I couldn't find anyone else that has written a chess app in Jack, so I'm happy to make this contribution to the nand2tetris community.

Notes:

(1) To enter a move, type 4 characters using square coordinates, e.g. E2E4. I considered using arrow keys, but arrow keys would be very annoying. Imagine right-right-right-right-up-up-Enter-right-right-up-Enter just to select a Knight and move it. Note that algebraic notation, e.g. e4, Nf3, O-O, Nxe5, Rdf8, R1a3, or Qh4xe1 is not supported.

(2) Despite going to great lengths to speed up the engine, Jack CHESS is still very slow, because running VM code in the VM Emulator is not exactly a blazing fast environment. On my 2017 Mac, Jack CHESS is analyzing approximately 550 positions per second, which sounds fast but it isn't. Also, real chess engines save time by using of gobs of heap (a hash table) to store evaluations of positions it has already searched, and the 14k heap that I was working with is just too small for that (I am using much of the heap for other stuff). So the end result is Jack CHESS in the VMEmulator is not going to search very deep, but it still plays strong chess, and beats me regularly!

(3) Jack CHESS adheres to the Hack machine's heap and stack size limits and runs in the VMEmulator, but because Jack CHESS was written with performance (not program size) in mind, the program would not fit within the 32k Hack ROM (and the Hack ROM must also contain the Jack OS). So I will never have the satisfaction of running Jack CHESS in the CPUEmulator. On the other hand, one could theoretically write a chess app that WOULD fit in the 32k ROM, but it would have to be optimized for program size, not performance.
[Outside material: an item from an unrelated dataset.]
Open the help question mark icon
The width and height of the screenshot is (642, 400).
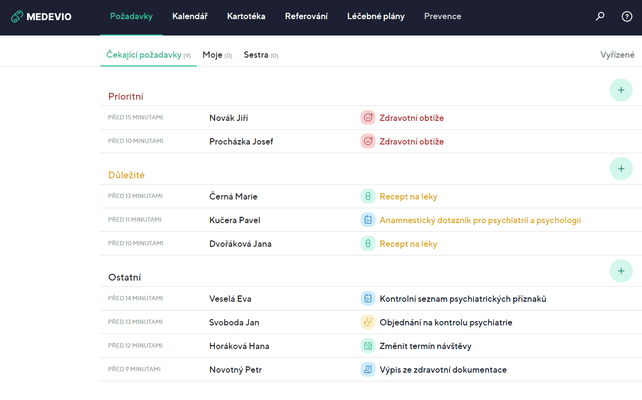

Meaning, the Jack code would need a total re-write, and you would need a VM Translator that outputs highly optimized Hack Assembly code.

(4) During development, sometimes the VMEmulator would give me a Jack-code crashing error such as "Out of segment space in Piece.getValue.3". Any time I received an error like this, it meant I had a null pointer, e.g. I was calling getValue() on a Piece object but the object was null. The VMEmulator shows the Call Stack, which makes finding and fixing these crashing bugs much easier. I eventually created my own Debug class so I could sprinkle my code with asserts, which helped a lot. At present I have played many full games with zero crashes of any kind.

(5) It helped that I had written a chess engine 20 years ago. There are millions of articles on the internet related to chess engine programming, and many were very useful to me. In particular I want to give credit to Bruce Moreland, whose clear writings on chess programming were very helpful. For those of you who have written game engines, Jack CHESS is a relatively simple chess engine featuring (a) 0x88 board representation, (b) piece lists, (c) alpha-beta with quiescence search, (d) null move forward pruning, (e) iterative deepening with aspiration windows, (f) piece-square tables, and (g) move order: PV move, captures in MVV-LVA order, non-capture killer moves. Since my move ordering is not ideal, I didn't implement LMR (late move reduction), which would have allowed for more pruning and deeper searches. Also, I did not implement pondering. Finally, the draw by repetition detection only catches the shortest case where the intervening moves are the same, for performance reasons. That covers most draw by repetitions and perpetual checks, so it's ok. My goal was to create an engine that could beat me (with modest thinking time) when run in the VMEmulator, and I met that goal.